The researchers investigated how reduced use of leg muscles affects the brain by restricting mice from using their hind legs while allowing normal use of the front legs for 28 days. The animals ate, groomed and behaved normally, showing no signs of stress. At the end of the study the team analyzed the subventricular zone (SVZ) of the brain, a region that supports neural stem cells and contributes to ongoing neurogenesis in many mammals.
Mice with limited hind-leg use showed a 70 percent reduction in neural stem cell numbers compared with freely moving controls. In addition, neurons and oligodendrocytes—cells that support and insulate nerve fibers—failed to reach full maturity when weight-bearing exercise was severely reduced. In short, reduced leg use impaired the brain’s ability to generate and mature essential neural cells.
The study highlights that weight-bearing leg activity sends critical physiological signals to the brain, helping maintain neural stem cell production and healthy cell maturation. Cutting back on such exercise undermines the generation of new nerve cells, weakening the brain’s capacity to adapt to stress and environmental challenges.
“Human bodies are designed to be active: to walk, run, sit and lift using our leg muscles,” says Adami. “Neurological health is a two-way system, not simply the brain issuing commands to muscles.”

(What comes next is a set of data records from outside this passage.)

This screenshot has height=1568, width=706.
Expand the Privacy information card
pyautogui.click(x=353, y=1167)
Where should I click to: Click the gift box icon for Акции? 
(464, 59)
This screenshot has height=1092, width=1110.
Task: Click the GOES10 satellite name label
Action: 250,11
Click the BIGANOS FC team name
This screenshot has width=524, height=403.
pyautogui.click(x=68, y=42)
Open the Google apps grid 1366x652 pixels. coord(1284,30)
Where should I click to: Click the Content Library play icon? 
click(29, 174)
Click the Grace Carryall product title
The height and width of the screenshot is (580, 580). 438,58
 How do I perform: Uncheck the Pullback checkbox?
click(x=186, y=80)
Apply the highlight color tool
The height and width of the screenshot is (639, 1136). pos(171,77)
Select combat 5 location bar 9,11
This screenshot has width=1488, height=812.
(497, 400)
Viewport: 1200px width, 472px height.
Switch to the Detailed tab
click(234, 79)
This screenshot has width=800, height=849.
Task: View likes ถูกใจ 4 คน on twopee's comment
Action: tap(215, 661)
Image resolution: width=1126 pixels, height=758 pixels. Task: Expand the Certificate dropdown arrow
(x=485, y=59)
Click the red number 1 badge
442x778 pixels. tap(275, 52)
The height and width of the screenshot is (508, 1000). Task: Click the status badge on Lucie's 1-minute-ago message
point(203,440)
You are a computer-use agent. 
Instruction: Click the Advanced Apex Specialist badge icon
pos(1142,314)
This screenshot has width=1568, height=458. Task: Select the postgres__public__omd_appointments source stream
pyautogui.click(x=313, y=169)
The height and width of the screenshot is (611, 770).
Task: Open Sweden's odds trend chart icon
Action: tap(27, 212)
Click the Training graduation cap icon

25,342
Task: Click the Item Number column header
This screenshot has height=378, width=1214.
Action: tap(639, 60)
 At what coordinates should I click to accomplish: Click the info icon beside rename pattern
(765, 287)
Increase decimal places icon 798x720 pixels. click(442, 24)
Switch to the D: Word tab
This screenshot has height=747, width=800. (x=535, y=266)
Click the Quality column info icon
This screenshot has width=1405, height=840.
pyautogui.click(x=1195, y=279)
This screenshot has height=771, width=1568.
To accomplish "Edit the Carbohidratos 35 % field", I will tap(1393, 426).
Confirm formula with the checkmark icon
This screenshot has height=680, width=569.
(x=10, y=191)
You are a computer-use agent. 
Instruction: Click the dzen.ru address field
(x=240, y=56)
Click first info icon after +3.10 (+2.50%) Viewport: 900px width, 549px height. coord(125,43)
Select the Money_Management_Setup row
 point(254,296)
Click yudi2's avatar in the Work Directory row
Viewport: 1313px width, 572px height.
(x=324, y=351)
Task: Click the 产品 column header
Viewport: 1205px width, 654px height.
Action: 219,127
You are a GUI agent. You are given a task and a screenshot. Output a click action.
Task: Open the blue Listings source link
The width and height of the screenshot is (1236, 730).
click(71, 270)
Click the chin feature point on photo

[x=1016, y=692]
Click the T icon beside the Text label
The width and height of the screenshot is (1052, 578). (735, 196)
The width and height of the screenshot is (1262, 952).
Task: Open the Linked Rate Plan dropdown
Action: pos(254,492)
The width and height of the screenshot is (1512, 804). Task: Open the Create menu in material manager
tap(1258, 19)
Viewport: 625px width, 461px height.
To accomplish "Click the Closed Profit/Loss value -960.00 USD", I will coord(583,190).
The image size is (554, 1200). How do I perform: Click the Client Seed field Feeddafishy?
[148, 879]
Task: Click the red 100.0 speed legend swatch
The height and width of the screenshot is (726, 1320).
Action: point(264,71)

To probe the mechanisms behind these effects, the team analyzed single-cell changes. They found that reduced activity lowers systemic oxygen levels, creating a more anaerobic environment and shifting metabolic pathways. Exercise restriction also altered expression of specific genes, including CDK5Rap1, which plays a key role in mitochondrial function—the energy-producing machinery inside cells. These changes create additional feedback loops linking muscle use, metabolism, and neural health.
These findings have broad implications. They shed light on the harmful consequences of sedentary lifestyles for cardiovascular and neurological health and offer new perspectives on progressive conditions such as spinal muscular atrophy, multiple sclerosis, and motor neuron disease. The research suggests that loss of load-bearing movement itself may accelerate or worsen neurological decline in people living with these disorders.
Co-author Dr. Daniele Bottai, also from Università degli Studi di Milano, reflects on the clinical motivation for the work: “I have studied neurological diseases for many years. We wanted to know whether the progression of conditions like spinal muscular atrophy is driven solely by genetic lesions or spinal cord damage, or whether reduced movement itself is a major factor that worsens outcomes.”
The study underscores the critical role of movement, particularly load-bearing leg activity, in preserving neural stem cell function and metabolic balance in the brain. The results also carry practical implications for long-duration spaceflight: without gravity and routine load-bearing exercise, astronauts may face neurological risks in addition to well-known musculoskeletal and cardiovascular challenges.
“You could say our health is literally grounded on Earth in ways we are only beginning to understand,” Bottai concludes.
Funding: Support provided by Asamsi ONLUS, Italy and Vertical Foundation.
Source: Emma Duncan, Frontiers.
Publisher: Organized by NeuroscienceNews.com.
Image Source: NeuroscienceNews.com image is in the public domain.
Original Research: Open access research titled “Reduction of Movement in Neurological Diseases: Effects on Neural Stem Cells Characteristics” by Raffaella Adami et al., published in Frontiers in Neuroscience, May 23, 2018. DOI: 10.3389/fnins.2018.00336
Frontiers. “Leg Exercise is Critical to Brain and Nervous System Health.” NeuroscienceNews, May 23, 2018.
Abstract
Reduction of Movement in Neurological Diseases: Effects on Neural Stem Cells Characteristics
Prolonged reductions in movement—whether due to chronic illness or extended spaceflight—can impair both muscle and brain function. This study examines how sustained muscle disuse affects neural stem cells (NSCs) in the subventricular zone. NSCs from mice with restricted hind-limb use showed reduced proliferation, altered cell-cycle dynamics, and incomplete differentiation. The results indicate a clear link between loss of load-bearing movement, altered brain metabolism, and impaired NSC properties, offering new insight into how immobility may contribute to negative neurological outcomes.